Curiosamente, esto es algo que volvemos a considerar de nuevo después de años de experiencia de tratar con los seres humanos de la tierra. Ya no sólo nos llevamos por sus palabras sino por el grado de sinceridad que haya en  ellas. Aprendemos a observar sus ojos, su lenguaje corporal y captar su tasa vibratoria mientras nos habla. Nuestro plexo solar responde a todo esto, pero no siempre sabemos percibir lo que estamos recibiendo.  Es por eso es tan difícil mentir para los que no están acostumbrados a hacerlo y es tan difícil engañar a los que se entrenan a detectar porque a veces aun cuando la persona cree que está diciendo la verdad, no la está diciendo. Es razonablemente increíble, pero una persona puede convencerse tanto a sí mismo de que está diciendo la verdad, sin ser esa la verdad, que no puede entender por qué no le creen. Por supuesto, es totalmente imposible hacerle ver que se está engañando a sí mismo.
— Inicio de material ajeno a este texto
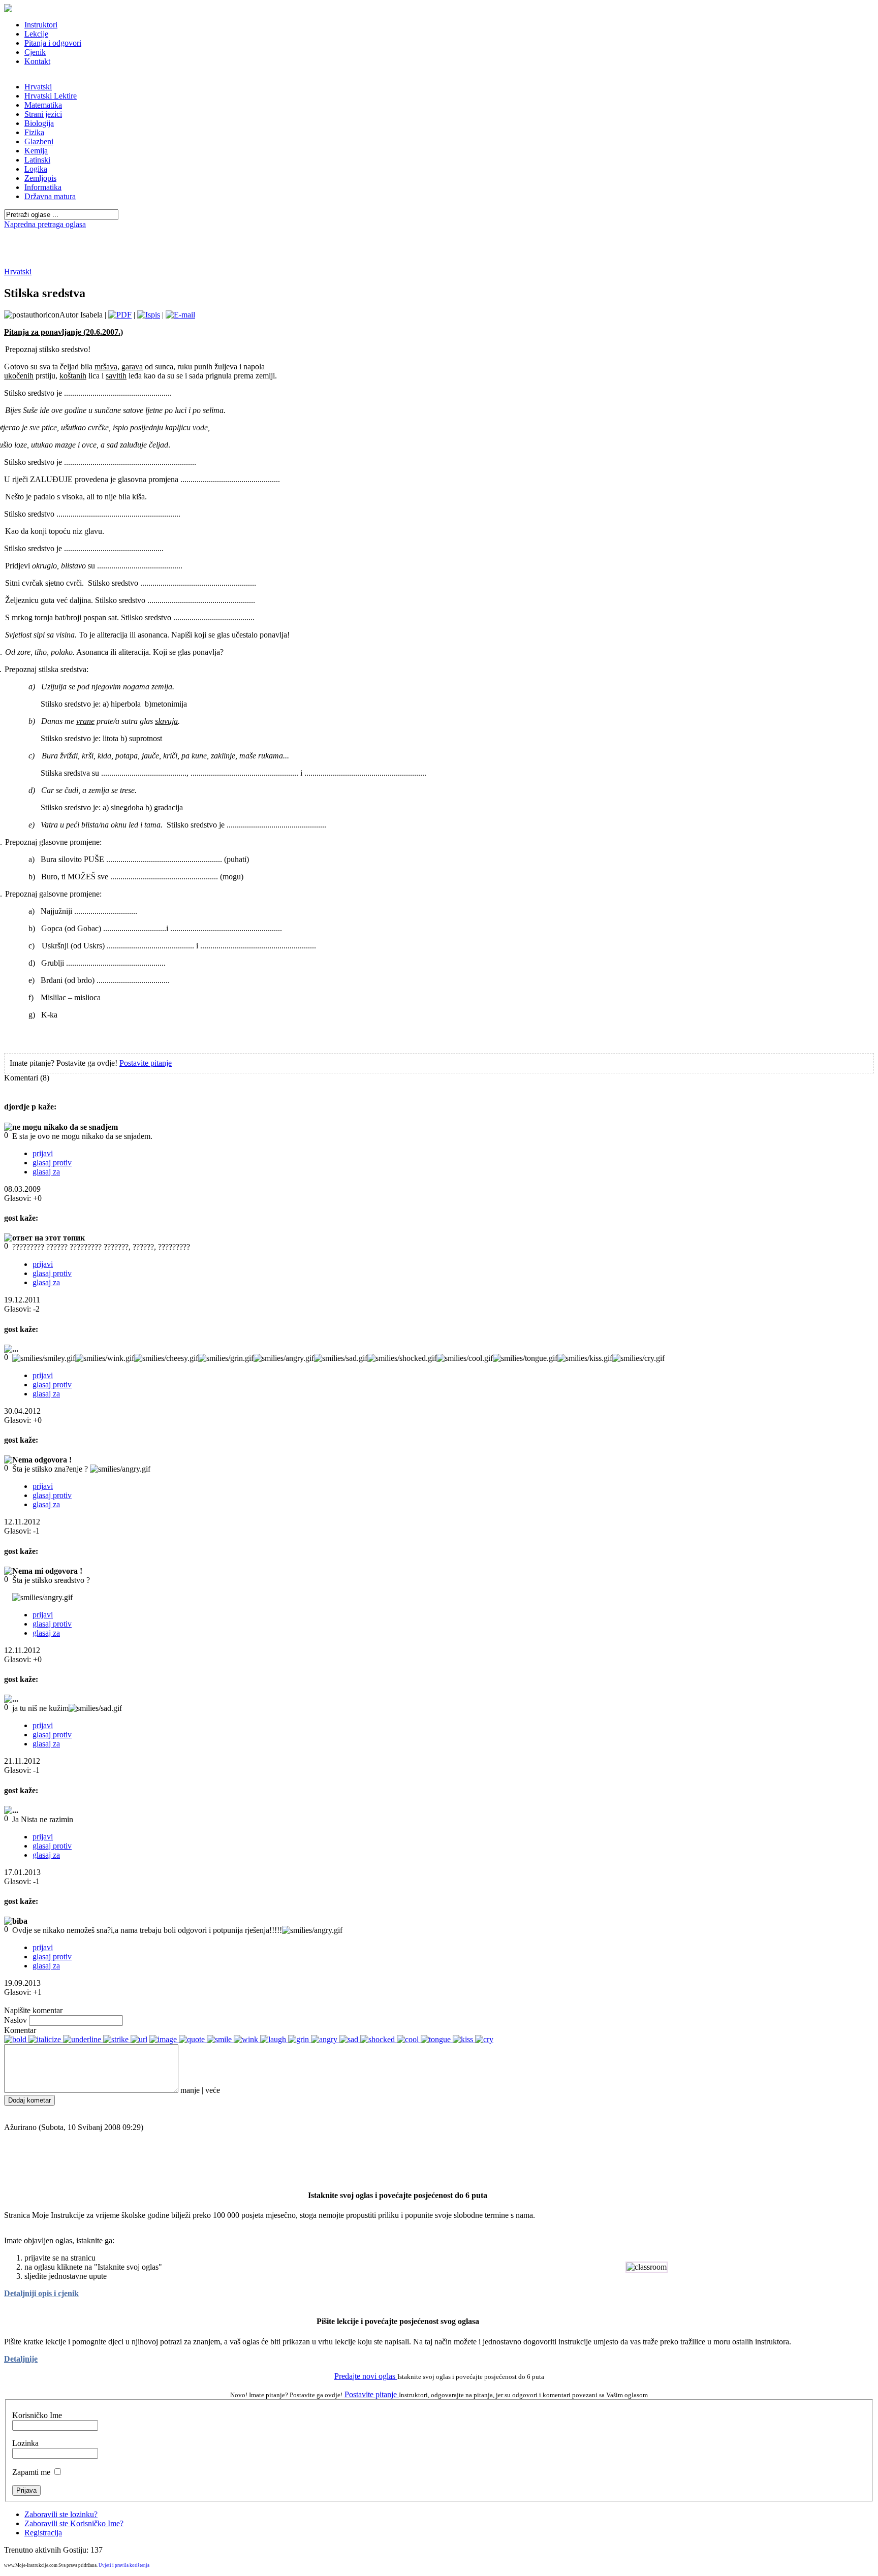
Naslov (15, 2020)
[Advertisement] (439, 233)
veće (212, 2090)
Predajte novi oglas (365, 2376)
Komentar (20, 2030)
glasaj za (46, 1171)
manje (190, 2090)
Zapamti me (31, 2472)
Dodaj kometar (29, 2100)
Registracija (43, 2532)
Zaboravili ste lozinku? (61, 2514)
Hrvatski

Algo que los seres humanos tenemos que aprender es a reconocer cuando nos estamos engañando a nosotros mismos. Uno de los síntomas más claros es  cuando estamos demasiado empeñados en que nos crean. No se han dado cuenta de que hay ocasiones en las uno está tan totalmente seguro de algo que no  le importa tanto si se lo creen o no.

 

Agustín continúa explicando como aprendió a hablar y entender:

 

“Así, las palabras, ocupando su lugar en las frases y frecuentemente repetidas en relación con las cosas me hacían colegir poco a poco el significado de cada una; y por medio de ellas, una vez acostumbrada mi boca a pronunciarlas, me  hacía comprender. De este modo aprendí a comunicarme por signos con los que me rodeaban, y entré en la tormentosa sociedad de la vida humana sometido a la autoridad de mis  padres y al querer de las gentes mayores.”